_Your goal_: Reproduce the lines from the line containing "The width and height of the screenshot is (1000, 500)." up to and including the line containing "What do you see at coordinates (216, 542)", without changing them.

_Provided records_:
################
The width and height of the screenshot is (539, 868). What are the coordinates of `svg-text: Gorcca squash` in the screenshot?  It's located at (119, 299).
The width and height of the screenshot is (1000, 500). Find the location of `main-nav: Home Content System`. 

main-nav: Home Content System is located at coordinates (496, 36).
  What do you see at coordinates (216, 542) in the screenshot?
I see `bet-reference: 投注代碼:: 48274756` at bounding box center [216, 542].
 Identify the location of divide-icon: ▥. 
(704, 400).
################
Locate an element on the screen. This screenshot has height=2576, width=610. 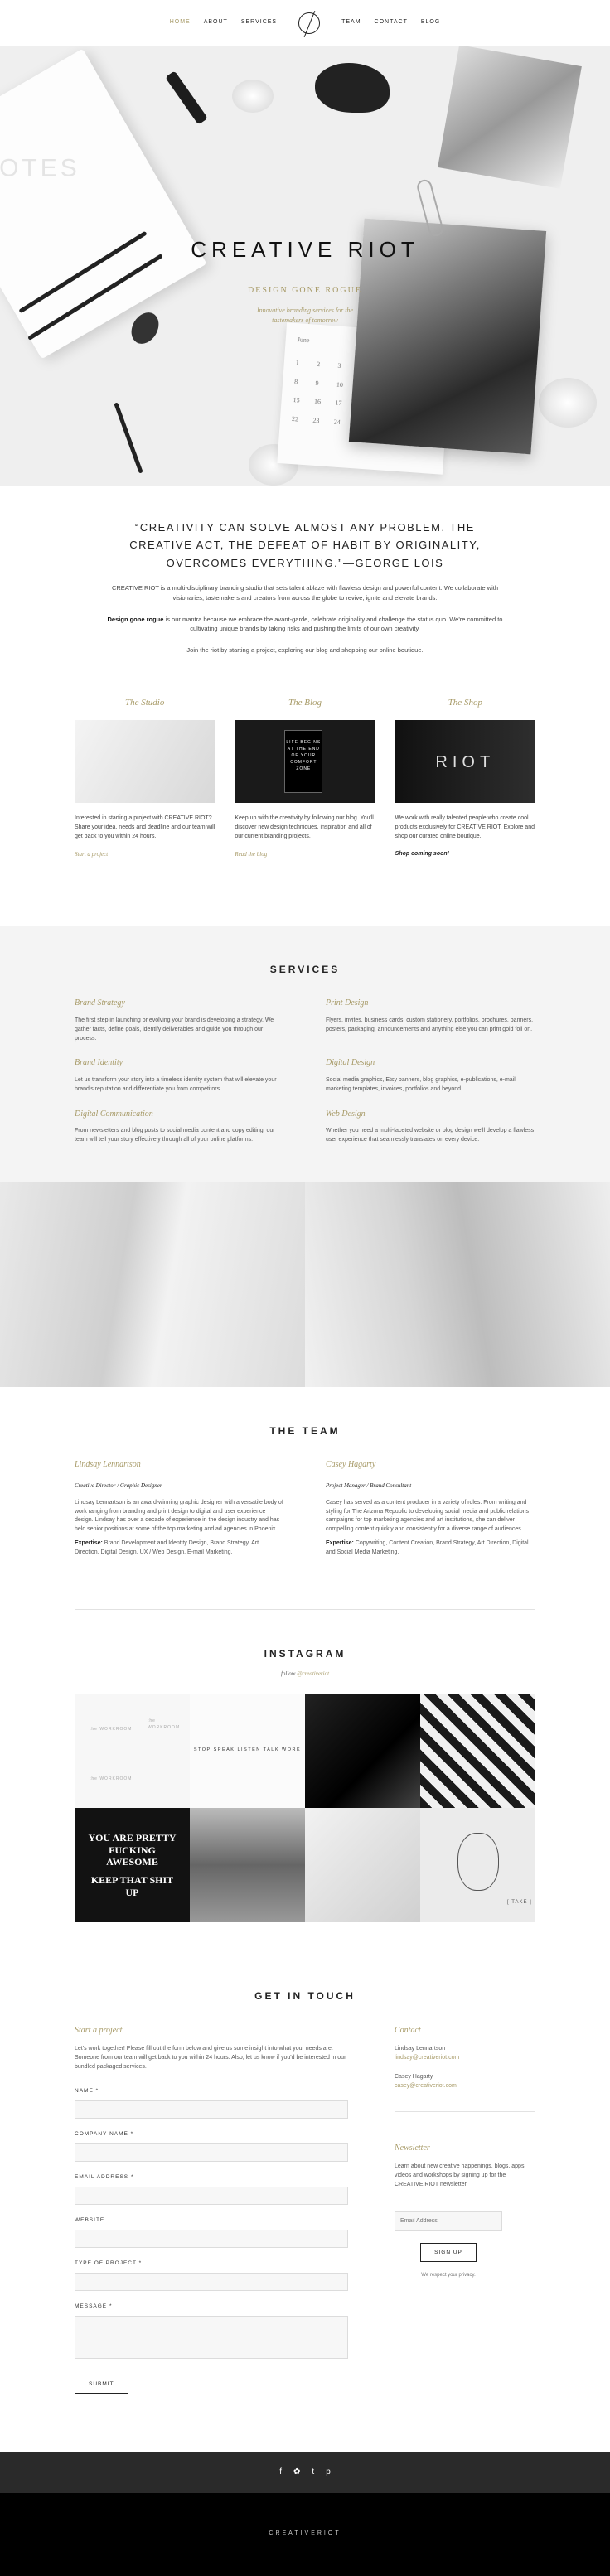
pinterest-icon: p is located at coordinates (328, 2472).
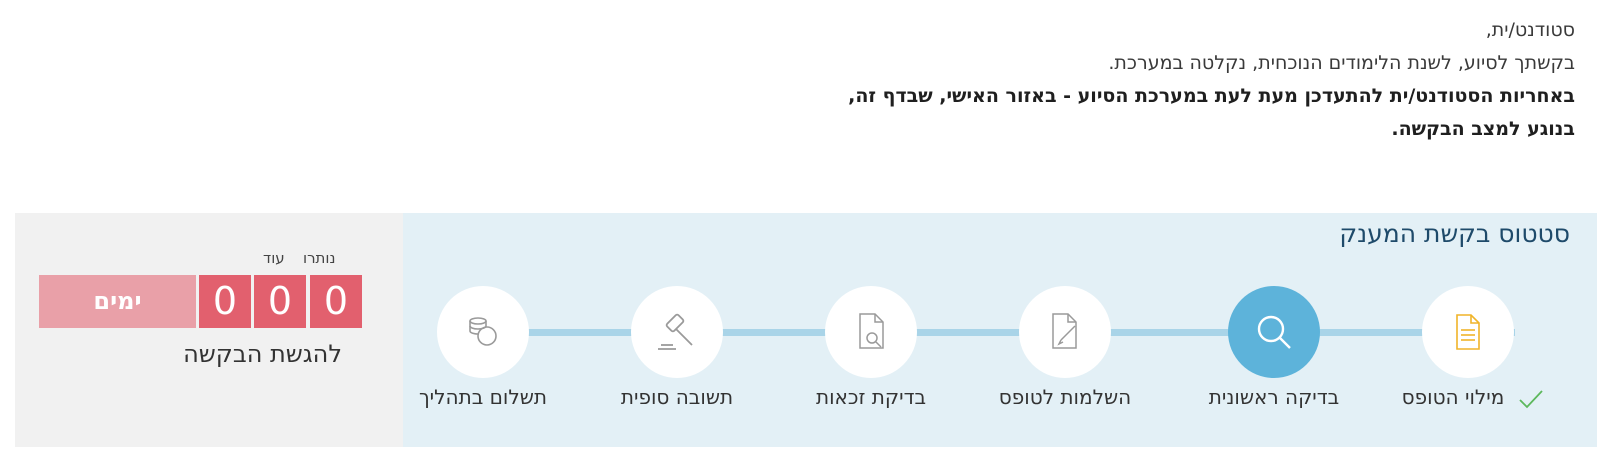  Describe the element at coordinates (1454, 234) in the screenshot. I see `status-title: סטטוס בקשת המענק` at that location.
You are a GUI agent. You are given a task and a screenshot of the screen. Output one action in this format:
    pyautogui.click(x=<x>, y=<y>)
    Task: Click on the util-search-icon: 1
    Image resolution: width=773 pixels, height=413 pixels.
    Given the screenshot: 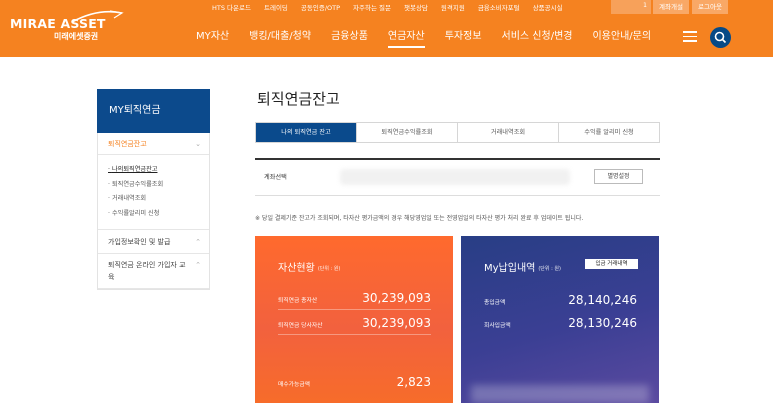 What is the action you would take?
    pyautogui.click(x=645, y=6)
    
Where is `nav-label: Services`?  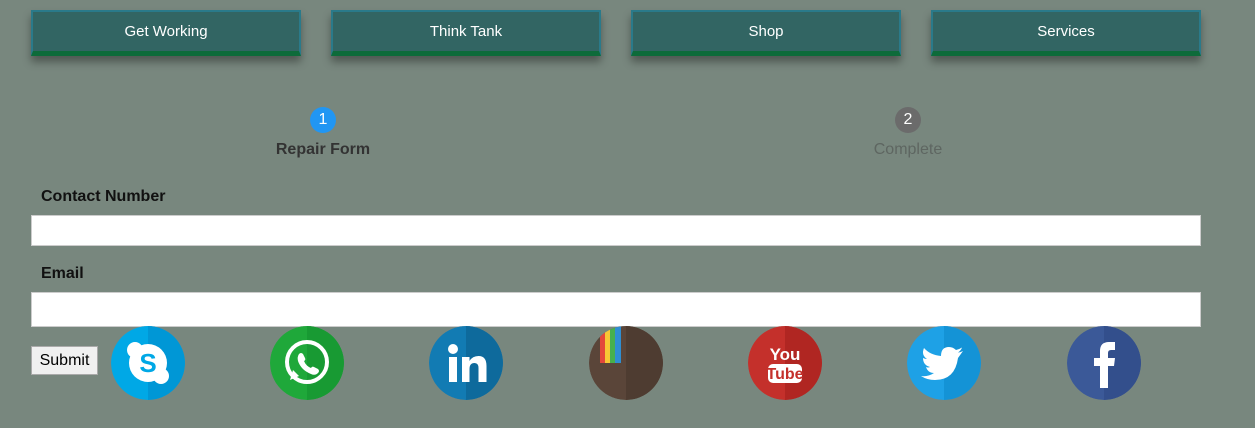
################
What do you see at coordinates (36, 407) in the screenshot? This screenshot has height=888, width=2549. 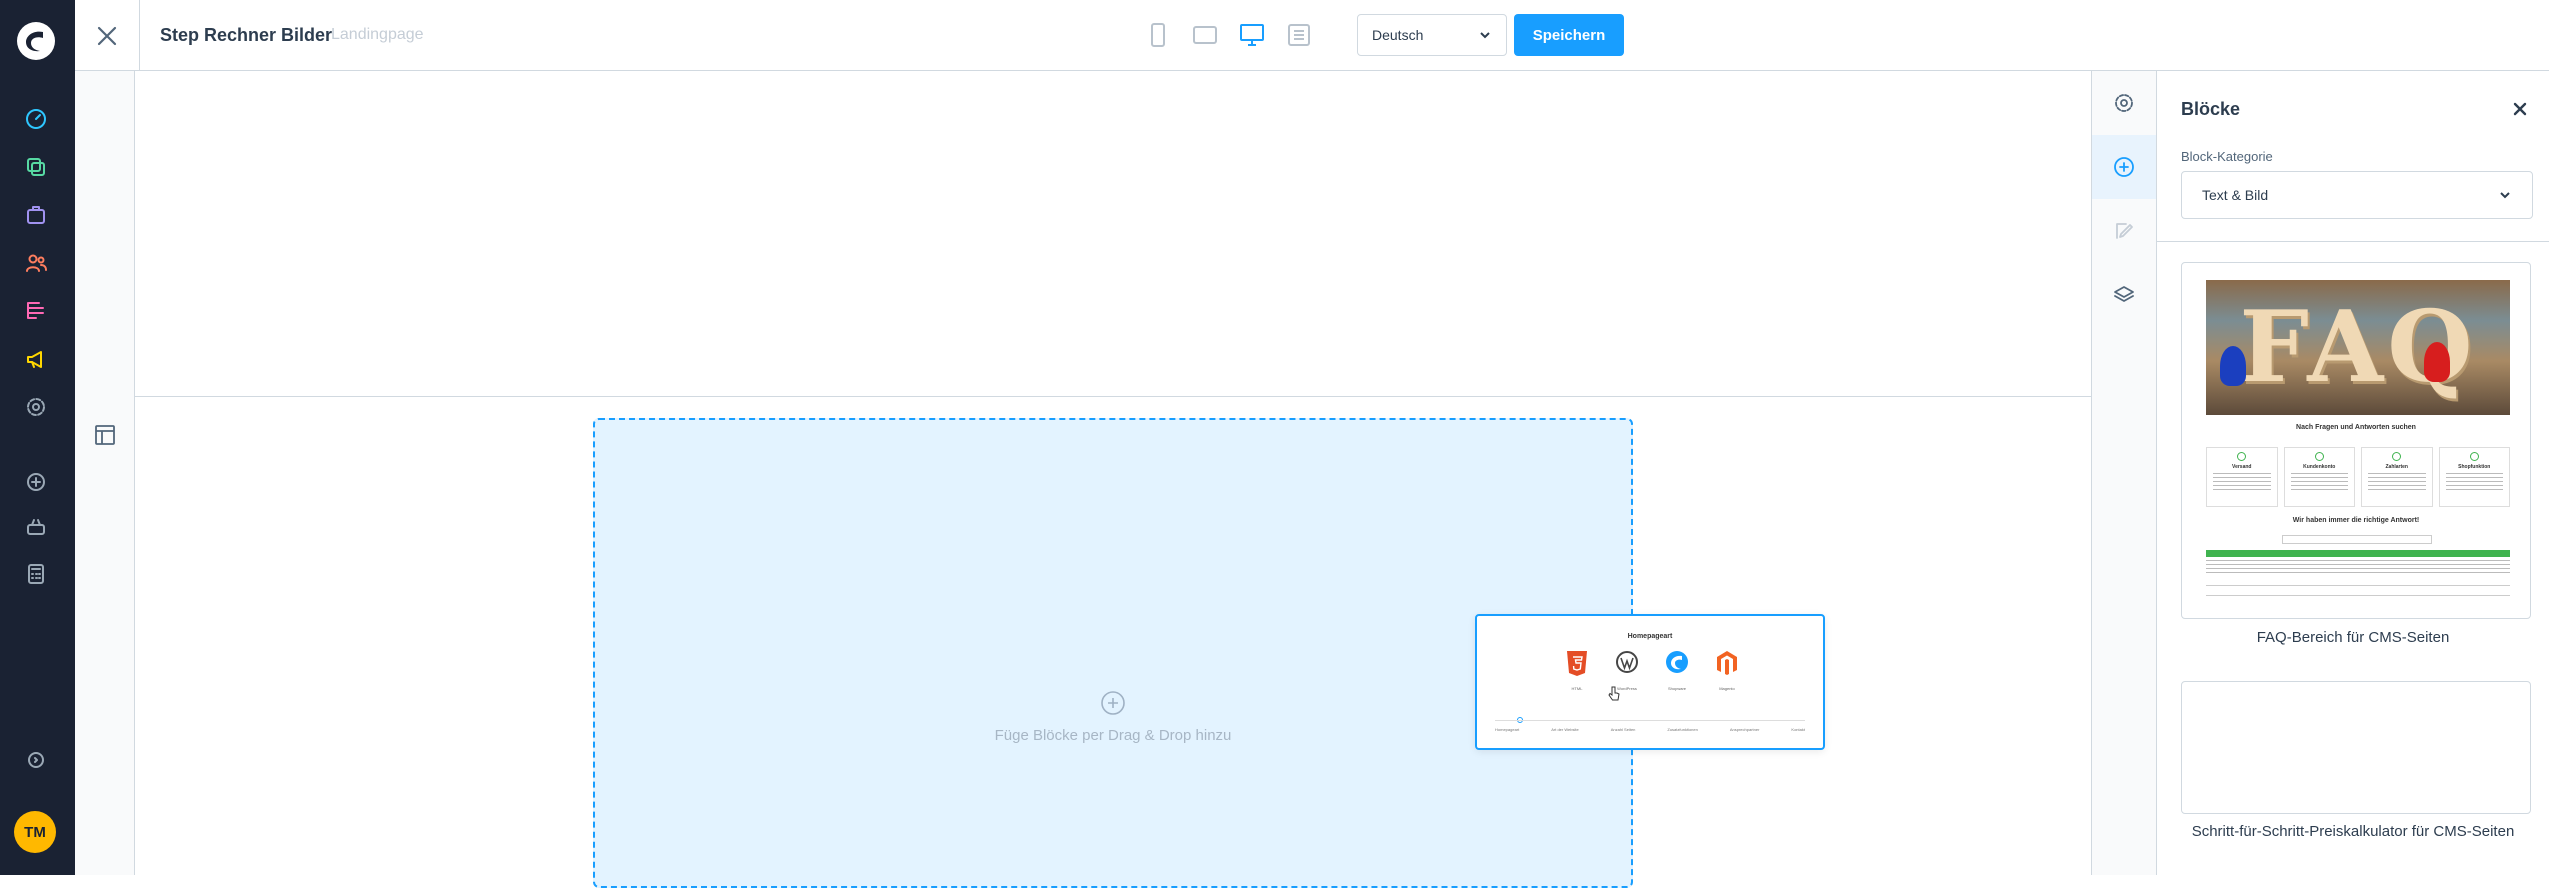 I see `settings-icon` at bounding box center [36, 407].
################
_Finished exercise_:
The width and height of the screenshot is (1000, 500). Find the location of `main-nav: Home Content System`. 

main-nav: Home Content System is located at coordinates (496, 36).
  What do you see at coordinates (216, 542) in the screenshot?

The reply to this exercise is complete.